## Potongan Dokumen
- - - -
Rabu, 06 Juni 2012 0 komentar

Agama- Agama Abrahamik yang Bertanggung Jawab : Mampukah Bersinergi Secara Positif Bagi Perdamaian Dunia?


Agama- Agama Abrahamik yang Bertanggung Jawab :
Mampukah Bersinergi Secara Positif Bagi Perdamaian Dunia?
Oleh: Carolus Budhi Prasetyo
Pengantar
            Dapatkah agama- agama dunia memberi nilai positif bagi perdamaian dunia dan mengakhiri konflik yang terjadi di seluruh belahan dunia? Mungkin dengan tanpa berpikir panjang, spontanitas, enteng, dan normative seperti  berikut: “Kenapa tidak? Bukankah semua agama mengajarkan perdamaian dan cinta kasih?”  Namun pandangan tersebut tidak akan  spontan, enteng, dan normative apabila konflik yang dimaksud adalah konflik yangterjadi di Maluku, Poso, Palestina atau di berbagai belahan bumi lainnya. Siapakah yang dapat mendamaikan dunia ini? Kemanakah Allah akan berpihak di saat seluruh agama menyatakan perang untuk dan atas nama Allah.
            Pada esei yang memiliki tema: Agama dan Perdamaian Dunia ini saya akan membahas agama Abhramik yang merupakan tiga agama monoteisme terbesar di dunia. Agama Abrahamik adalah agama- agama yangberasal dari keturunan Abraham dan merupakan agama wahyu Allah. Agama Abrahamik yang dimaksud adalah Yahudi, Kristianitas, dan Islam. Realita yang ada Kristianitas dan Islam yang memiliki penganut terbanyak di dunia yang tersebar di semua benua walau pada nyatanya iman mereka (penganut pasif dan cenderung mengarah pada sekuler) wajib dipertanyakan. Namun diam- diam Yahudi pun kembali membangun agamanya dengan sekitar 600 juta penganut Yahudi.
            Apabila melihat keadaan di Indonesia banyak sekali terror- terror yang mengancam agama dan menyatakan perang kepada agama tersebut dan menyatakan berperang atas nama Allah. Banyak sekali ancaman yang ditebarkan oleh kelompok- kelompok yang ekstrimis dan radikalisme. Terkadang di dalam internal agama tersebut mereka saling menyerang dan menyatakan agama di luar agamanya murtad, kafir, dan tidak akan diselamatkan Allah. Padahal di antara ketiga agama monoteisme tersebut sama- sama mempunyai klaim yang kuat mengenai Penyelamatan Allah.
- - - -
## Tugas yang Dikerjakan
A) Ubah paragraf dalam potongan dokumen yang diawali "Apabila melihat keadaan di Indonesia" menjadi daftar butir yang lebih ringkas, tanpa menghilangkan fakta utamanya.
B) Menurut potongan dokumen, apa tema esai tersebut?
C) Sebutkan semua agama yang digolongkan sebagai agama Abrahamik dalam potongan dokumen.
Daftar yang menyusul merupakan bahan tersendiri, terpisah dari potongan dokumen.

## Data Tercatat
- - - -
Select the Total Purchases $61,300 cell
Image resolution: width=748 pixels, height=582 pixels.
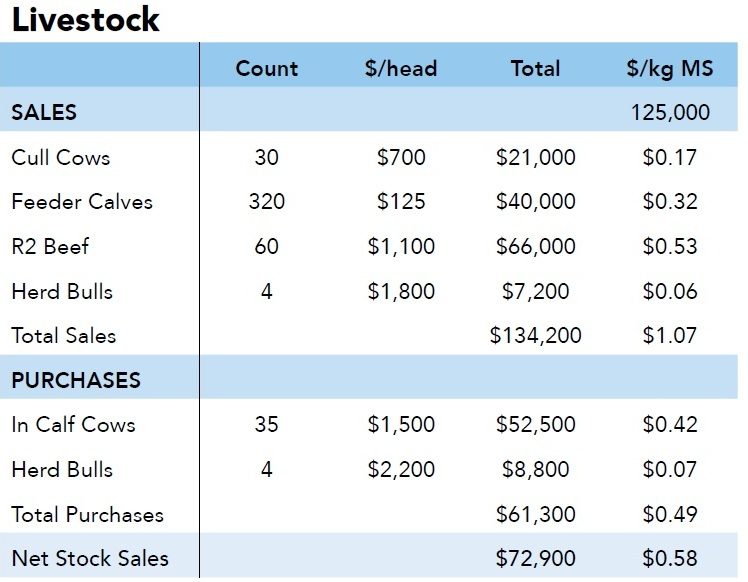535,514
- - - -
## Jawaban Latihan
A)
- Di Indonesia banyak teror yang mengancam agama, menyatakan perang terhadapnya, dan mengaku berperang atas nama Allah.
- Banyak ancaman disebarkan oleh kelompok ekstremis dan radikal.
- Kadang di dalam satu agama pun terjadi saling serang, dan agama lain dicap murtad, kafir, serta tidak akan diselamatkan Allah.
- Padahal ketiga agama monoteisme itu sama-sama punya klaim kuat tentang Penyelamatan Allah.

B) Agama dan Perdamaian Dunia.

C) Yahudi, Kristianitas, dan Islam.